_TEXTO DE LA PÁGINA_
========

En tercer lugar: los «intereses» europeos no son necesaria, automática e íntegramente los que Estados Unidos consideran suyos. Sin duda, en la época del enfrentamiento duro Este-Oeste, Europa Occidental compartió con Estados Unidos el temor a los soviéticos (y a su sistema social), aunque habría que matizar el alcance real que representaba ese «peligro». Pero incluso entonces, los intereses de Estados Unidos y los de Europa, en las relaciones Norte-Sur, podían no converger necesariamente. Hoy parece fácil hacer la larga lista de las divergencias de intereses que podrían calificarse de «objetivas», ya sea en el marco de las reglas del sistema vigente (el capitalismo, por supuesto), como, con mayor motivo, en una perspectiva de evolución social a más largo plazo. Con todo, las percepciones de estas convergencias y divergencias de intereses en las clases políticas y en las opiniones públicas pueden ser obstáculos para la expresión de una autonomía de las opciones políticas de los Estados europeos y de la Europa comunitaria como tal. Se tendrá que dedicar al análisis de estos problemas una atención no menor que la dedicada al análisis de las posiciones estadounidenses.
En cuarto lugar: los diferentes países europeos se enfrentan con problemas particulares de cada uno de ellos en sus relaciones mutuas y en las que los acercan a los diferentes Estados árabes o los separan de ellos. Por ejemplo: todavía existe para España un problema de Gibraltar, Ceuta y Melilla; para Grecia y Chipre, un conflicto con Turquía; como Francia y Gran Bretaña todavía tenían una activa presencia colonial hasta la aventura de Suez (1956), el fin de la guerra de Argelia (1962) y la descolonización de Adén y del Golfo (1968-1970), tal vez todavía tienen posiciones que defender (¿o reconquistar?). Es evidente que estos «intereses»–y su percepción–están integrados en las posturas políticas y militares de los interlocutores de que se trata.

========

Datos de coordenadas de los elementos
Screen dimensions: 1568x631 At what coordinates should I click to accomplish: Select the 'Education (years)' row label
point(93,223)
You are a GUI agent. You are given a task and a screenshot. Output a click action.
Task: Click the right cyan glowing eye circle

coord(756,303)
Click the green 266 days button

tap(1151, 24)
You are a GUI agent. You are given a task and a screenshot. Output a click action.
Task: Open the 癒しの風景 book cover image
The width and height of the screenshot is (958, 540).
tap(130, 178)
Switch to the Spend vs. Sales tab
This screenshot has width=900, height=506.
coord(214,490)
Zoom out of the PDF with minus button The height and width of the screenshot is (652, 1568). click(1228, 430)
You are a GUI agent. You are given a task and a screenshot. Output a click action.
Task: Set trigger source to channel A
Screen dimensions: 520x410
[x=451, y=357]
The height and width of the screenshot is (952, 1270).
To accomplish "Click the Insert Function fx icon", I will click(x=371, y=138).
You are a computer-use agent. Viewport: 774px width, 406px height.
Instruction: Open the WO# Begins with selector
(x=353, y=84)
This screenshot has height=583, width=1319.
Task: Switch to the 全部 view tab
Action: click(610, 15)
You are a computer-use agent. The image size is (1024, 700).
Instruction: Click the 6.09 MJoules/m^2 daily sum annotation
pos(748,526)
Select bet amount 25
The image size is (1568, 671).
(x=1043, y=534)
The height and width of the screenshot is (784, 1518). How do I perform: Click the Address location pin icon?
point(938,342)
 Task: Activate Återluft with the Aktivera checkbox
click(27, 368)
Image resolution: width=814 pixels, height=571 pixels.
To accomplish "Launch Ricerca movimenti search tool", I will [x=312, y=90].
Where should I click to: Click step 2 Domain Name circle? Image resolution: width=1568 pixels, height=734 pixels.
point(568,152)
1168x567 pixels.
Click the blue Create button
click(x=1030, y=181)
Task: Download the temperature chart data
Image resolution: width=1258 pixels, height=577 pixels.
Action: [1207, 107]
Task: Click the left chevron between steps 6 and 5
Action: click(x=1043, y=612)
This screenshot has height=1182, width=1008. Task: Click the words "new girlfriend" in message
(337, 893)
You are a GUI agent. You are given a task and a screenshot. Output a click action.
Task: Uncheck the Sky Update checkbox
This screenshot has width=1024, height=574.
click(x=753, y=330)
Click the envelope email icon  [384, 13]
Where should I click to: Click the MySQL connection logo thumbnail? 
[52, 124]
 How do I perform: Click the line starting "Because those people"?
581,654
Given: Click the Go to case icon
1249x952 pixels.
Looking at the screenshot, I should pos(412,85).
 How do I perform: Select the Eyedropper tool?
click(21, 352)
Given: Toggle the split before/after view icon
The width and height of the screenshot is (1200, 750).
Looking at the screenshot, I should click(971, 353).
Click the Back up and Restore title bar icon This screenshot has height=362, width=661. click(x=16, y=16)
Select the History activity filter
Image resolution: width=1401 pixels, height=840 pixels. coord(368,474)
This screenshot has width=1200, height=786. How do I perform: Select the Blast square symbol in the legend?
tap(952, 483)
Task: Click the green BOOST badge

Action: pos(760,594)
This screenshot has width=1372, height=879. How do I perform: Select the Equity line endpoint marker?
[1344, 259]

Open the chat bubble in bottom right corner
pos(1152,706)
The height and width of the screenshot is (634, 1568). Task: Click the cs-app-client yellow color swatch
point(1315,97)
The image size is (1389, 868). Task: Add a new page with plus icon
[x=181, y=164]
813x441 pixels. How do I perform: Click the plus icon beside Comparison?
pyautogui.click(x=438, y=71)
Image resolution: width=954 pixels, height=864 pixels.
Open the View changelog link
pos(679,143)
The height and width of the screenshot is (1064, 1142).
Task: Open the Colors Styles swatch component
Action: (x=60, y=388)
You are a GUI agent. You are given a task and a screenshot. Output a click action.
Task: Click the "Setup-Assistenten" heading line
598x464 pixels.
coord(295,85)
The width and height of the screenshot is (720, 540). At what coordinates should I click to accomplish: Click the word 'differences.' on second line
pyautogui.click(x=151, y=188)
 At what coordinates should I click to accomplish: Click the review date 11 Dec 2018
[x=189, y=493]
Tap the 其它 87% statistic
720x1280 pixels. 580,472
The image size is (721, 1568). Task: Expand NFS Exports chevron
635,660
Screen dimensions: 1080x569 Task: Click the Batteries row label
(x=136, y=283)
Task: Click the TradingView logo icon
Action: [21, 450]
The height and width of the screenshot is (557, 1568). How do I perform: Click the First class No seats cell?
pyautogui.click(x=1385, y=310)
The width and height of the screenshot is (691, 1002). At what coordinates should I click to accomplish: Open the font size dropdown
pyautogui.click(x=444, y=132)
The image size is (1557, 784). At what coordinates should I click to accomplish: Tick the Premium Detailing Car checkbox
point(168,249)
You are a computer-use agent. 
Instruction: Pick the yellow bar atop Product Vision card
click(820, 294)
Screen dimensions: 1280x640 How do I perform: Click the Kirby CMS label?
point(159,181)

========

_ACTIVIDADES_
- A) Reproduce sin cambios el pasaje del texto sobre los intereses europeos que va desde «En cuarto lugar: los» hasta «que se trata.».
- B) Enumera los territorios que el texto sobre los intereses europeos menciona como problema todavía existente para España.
- C) Según el texto sobre los intereses europeos, ¿con qué país tienen un conflicto Grecia y Chipre?
El listado procede de una fuente distinta.

_SOLUCIONES_
- A)
En cuarto lugar: los diferentes países europeos se enfrentan con problemas particulares de cada uno de ellos en sus relaciones mutuas y en las que los acercan a los diferentes Estados árabes o los separan de ellos. Por ejemplo: todavía existe para España un problema de Gibraltar, Ceuta y Melilla; para Grecia y Chipre, un conflicto con Turquía; como Francia y Gran Bretaña todavía tenían una activa presencia colonial hasta la aventura de Suez (1956), el fin de la guerra de Argelia (1962) y la descolonización de Adén y del Golfo (1968-1970), tal vez todavía tienen posiciones que defender (¿o reconquistar?). Es evidente que estos «intereses»–y su percepción–están integrados en las posturas políticas y militares de los interlocutores de que se trata.

- B) Gibraltar, Ceuta y Melilla.

- C) Con Turquía.